I don't think that anyone should be fired but the dog bit the player as he is walking way. when the player runs in and waves his hands the dog does nothing. This is the U.S. you can sue for anything. He will definitely win.


----------



## Tanya Beka (Aug 12, 2008)

Why are there police dogs at the edge of the field? I'm not a sports person...is this game at a risk for rioting or something?


----------



## Zakia Days (Mar 13, 2009)

I don't think termination is the answer. Unfortunately w/ public service there must always be a "scapegoat" scenario. The public wants to see that something was done. I agree with the above in that you should always be observant of your k9, but I'm sure usually, what's going on around you takes precedent. However, it's possible those two officers were posted at that spot for this particular detail. With all that's going on at that post I'd imagine an officer has to be super vigilant of a whole host of other things that are going on around him AND of his k9. At the end of the "systems/area/equipment/partner/whatever all else checks" he performs in his brain, the "k9 check, aw sh!t its too late!" By the time it rolls around may be a little late. I'm just giving the officer the benefit of the doubt because unless you've run a similar scenario in training and/or real life several times no one (lay person, officer, military person, any person) is going to know what to do. You're just reacting most times. Like w/ dogs, I'm sure repetitive training gives you a foundation on which to act. And blah, blah, blah... Sorry, I get carried away sometimes.

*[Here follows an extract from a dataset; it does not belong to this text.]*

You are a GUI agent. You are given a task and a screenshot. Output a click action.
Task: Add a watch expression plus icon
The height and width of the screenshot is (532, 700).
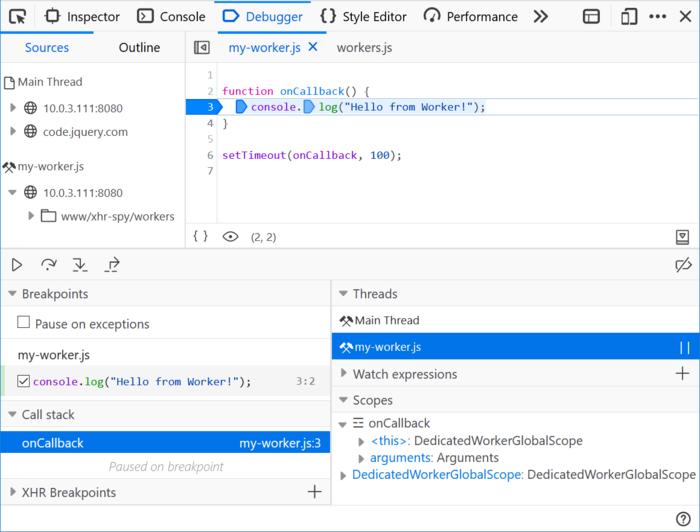tap(682, 374)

Oh yeah. Somebody up top mentioned the dog biting as the guy is walking away, not when he was "fronted" by the person. Then again if you look at the video closely you'll see the dog is kind of lunging forward a bit at the end of the play. He sees the hand and takes it, yes. But it is as the guy is turning or walking away.


----------



## Ashley Bond (Aug 23, 2008)

excuse me i really am more of a lay person with dogs but i will throw in my two cents one i dont think the handler should be fired. i think the dogs were a little to close to the action. two i think maybe some more training for the dog and the handler might not be a bad idea. the dog took it on himself to decide it was time to bite and that might not be a good thing when there are so many people running around them like that. 

Ashley


----------



## Jim Nash (Mar 30, 2006)

This was from 2007 . 

This is all I could find on the aftermath . 

http://www.cbssports.com/collegefootball/story/10498395

http://en.wikipedia.org/wiki/Jerraud_Powers


It's getting weird around here .


----------



## Timothy Saunders (Mar 12, 2009)

thanks Jim, I thought this was recent .


----------



## Pete Stevens (Dec 16, 2010)

Fired? Nah....but like someone said earlier, what are they doing so close to the playing field? I have no issues with dogs being there, but whoever my dog bites is my responsibility. Maybe not being at the edge of the end zone....maybe somewhere where they can be seen but not too close to the general public/players.


----------



## Derek Milliken (Apr 19, 2009)

Simple solution to all the problems with control/positioning of the dogs/etc.
If the dogs were posted in the end field why weren't they in some sort of a quick slip muzzle? Would have prevented the bad bite and only added a half second onto deploying the dog?
I don't agree the handlers should have been fired, they were put in an impossible situation. Look at the dozens of other security people, police, refs, camera men, etc, all running around. I'm amazed only one person got bit.
Training issue? Maybe. Bad deployment by the bosses???


----------



## Dave Colborn (Mar 25, 2009)

David Frost said:


> I didn't know they had been fired. First I've heard of it. Do you have a source for that information?
> 
> DFrost


Until DFrost is answered, why even talk about it. Could be water under the bridge. The Original post is a good example of how the one person gets others spun up. Everyone puts their two cents in (again) and it is a live issue made out of a dead one. I find it more interesting that people fall for this tactic (what is the OP's agenda?) more than the subject of the this post subject. And yes. I just made it stay alive a little longer.


----------



## Patrick Murray (Mar 27, 2006)

Handler error. Probably a good idea to muzzle the dogs at these events. This is an old story that has been discussed here before.


----------



## David Frost (Mar 29, 2006)

Patrick Murray said:


> Handler error. Probably a good idea to muzzle the dogs at these events. This is an old story that has been discussed here before.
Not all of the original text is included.